> _Your assignment_: Among the lines below, a stretch begins at the one with "Retweet the 'thiệt" and ends at the one with "This screenshot has width=800, height=600.". Repeat that stretch exactly, ends included.

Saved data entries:
###

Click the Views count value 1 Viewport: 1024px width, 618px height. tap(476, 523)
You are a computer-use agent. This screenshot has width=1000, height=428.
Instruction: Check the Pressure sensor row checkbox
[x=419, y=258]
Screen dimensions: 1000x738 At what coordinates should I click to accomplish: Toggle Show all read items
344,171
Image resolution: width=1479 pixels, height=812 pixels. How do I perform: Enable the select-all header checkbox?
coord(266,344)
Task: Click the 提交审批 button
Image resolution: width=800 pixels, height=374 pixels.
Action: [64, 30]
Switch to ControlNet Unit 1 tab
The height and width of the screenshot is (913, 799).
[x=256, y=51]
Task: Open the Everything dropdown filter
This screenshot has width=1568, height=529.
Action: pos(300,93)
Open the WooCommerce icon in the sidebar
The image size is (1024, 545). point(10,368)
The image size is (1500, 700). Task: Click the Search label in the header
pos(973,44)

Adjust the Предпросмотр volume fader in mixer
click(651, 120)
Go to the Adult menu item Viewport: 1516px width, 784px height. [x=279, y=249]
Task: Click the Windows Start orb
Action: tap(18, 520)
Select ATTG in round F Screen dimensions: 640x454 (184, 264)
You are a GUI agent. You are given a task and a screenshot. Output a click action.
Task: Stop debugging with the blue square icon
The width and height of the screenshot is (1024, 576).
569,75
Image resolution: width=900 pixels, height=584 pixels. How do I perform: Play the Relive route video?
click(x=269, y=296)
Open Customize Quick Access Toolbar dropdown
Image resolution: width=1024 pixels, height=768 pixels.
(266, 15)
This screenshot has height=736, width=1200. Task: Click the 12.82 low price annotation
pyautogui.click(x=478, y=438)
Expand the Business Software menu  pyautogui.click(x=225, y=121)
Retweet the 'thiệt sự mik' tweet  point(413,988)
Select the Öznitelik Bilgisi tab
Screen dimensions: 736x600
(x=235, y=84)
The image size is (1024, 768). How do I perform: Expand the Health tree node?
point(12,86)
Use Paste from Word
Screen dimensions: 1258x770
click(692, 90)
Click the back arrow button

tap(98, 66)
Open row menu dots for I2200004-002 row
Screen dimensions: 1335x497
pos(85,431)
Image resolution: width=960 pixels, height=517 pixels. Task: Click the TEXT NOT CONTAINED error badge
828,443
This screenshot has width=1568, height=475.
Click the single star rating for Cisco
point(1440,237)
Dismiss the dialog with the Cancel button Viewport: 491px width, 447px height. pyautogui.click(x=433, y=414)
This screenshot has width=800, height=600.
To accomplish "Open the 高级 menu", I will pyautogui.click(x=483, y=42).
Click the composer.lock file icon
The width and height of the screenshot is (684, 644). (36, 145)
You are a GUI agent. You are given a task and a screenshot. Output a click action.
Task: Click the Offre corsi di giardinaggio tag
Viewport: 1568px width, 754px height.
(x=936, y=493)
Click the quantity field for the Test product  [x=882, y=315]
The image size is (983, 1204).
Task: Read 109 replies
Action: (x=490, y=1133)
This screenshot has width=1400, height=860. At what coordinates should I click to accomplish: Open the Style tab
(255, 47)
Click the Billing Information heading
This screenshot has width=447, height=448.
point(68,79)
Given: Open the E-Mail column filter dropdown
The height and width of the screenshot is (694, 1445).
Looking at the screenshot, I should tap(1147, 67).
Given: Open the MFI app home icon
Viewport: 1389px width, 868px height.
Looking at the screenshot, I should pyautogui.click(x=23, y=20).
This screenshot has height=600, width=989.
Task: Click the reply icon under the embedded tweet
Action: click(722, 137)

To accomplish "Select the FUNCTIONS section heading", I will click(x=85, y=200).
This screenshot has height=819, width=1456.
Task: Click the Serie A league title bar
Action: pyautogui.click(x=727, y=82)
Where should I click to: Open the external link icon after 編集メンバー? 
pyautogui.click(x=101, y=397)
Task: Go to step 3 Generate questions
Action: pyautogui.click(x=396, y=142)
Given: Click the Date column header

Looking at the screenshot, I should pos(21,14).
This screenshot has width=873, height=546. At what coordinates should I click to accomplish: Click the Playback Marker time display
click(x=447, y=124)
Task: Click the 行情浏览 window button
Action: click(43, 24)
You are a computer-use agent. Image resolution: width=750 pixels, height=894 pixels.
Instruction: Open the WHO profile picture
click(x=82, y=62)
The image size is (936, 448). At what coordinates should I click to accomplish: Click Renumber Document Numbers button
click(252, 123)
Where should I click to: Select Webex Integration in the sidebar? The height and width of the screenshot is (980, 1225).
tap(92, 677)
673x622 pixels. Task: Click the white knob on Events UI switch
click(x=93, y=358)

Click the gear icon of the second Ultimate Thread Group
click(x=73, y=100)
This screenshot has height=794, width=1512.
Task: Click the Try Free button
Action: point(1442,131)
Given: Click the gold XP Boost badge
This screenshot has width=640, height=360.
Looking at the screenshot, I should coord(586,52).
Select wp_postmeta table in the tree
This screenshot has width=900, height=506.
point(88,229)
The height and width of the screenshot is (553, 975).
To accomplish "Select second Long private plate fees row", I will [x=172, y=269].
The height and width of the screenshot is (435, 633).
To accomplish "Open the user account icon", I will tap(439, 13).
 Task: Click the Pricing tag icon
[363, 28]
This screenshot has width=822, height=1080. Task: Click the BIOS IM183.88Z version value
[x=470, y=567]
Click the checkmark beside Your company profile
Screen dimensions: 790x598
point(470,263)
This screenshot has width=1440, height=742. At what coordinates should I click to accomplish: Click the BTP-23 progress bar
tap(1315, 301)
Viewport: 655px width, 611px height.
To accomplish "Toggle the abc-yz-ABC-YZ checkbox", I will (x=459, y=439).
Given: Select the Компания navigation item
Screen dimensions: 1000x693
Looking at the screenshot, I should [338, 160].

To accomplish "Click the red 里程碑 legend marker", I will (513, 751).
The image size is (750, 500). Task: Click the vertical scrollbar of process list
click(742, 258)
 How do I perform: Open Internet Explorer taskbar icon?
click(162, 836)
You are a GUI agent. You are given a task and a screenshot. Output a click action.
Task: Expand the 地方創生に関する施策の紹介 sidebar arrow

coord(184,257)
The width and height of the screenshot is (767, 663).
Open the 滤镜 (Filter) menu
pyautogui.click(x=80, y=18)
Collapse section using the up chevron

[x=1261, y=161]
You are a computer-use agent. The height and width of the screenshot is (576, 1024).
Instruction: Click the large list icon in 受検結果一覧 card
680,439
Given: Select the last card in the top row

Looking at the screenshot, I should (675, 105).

###

> _Written response_:
Retweet the 'thiệt sự mik' tweet  point(413,988)
Select the Öznitelik Bilgisi tab
Screen dimensions: 736x600
(x=235, y=84)
The image size is (1024, 768). How do I perform: Expand the Health tree node?
point(12,86)
Use Paste from Word
Screen dimensions: 1258x770
click(692, 90)
Click the back arrow button

tap(98, 66)
Open row menu dots for I2200004-002 row
Screen dimensions: 1335x497
pos(85,431)
Image resolution: width=960 pixels, height=517 pixels. Task: Click the TEXT NOT CONTAINED error badge
828,443
This screenshot has width=1568, height=475.
Click the single star rating for Cisco
point(1440,237)
Dismiss the dialog with the Cancel button Viewport: 491px width, 447px height. pyautogui.click(x=433, y=414)
This screenshot has width=800, height=600.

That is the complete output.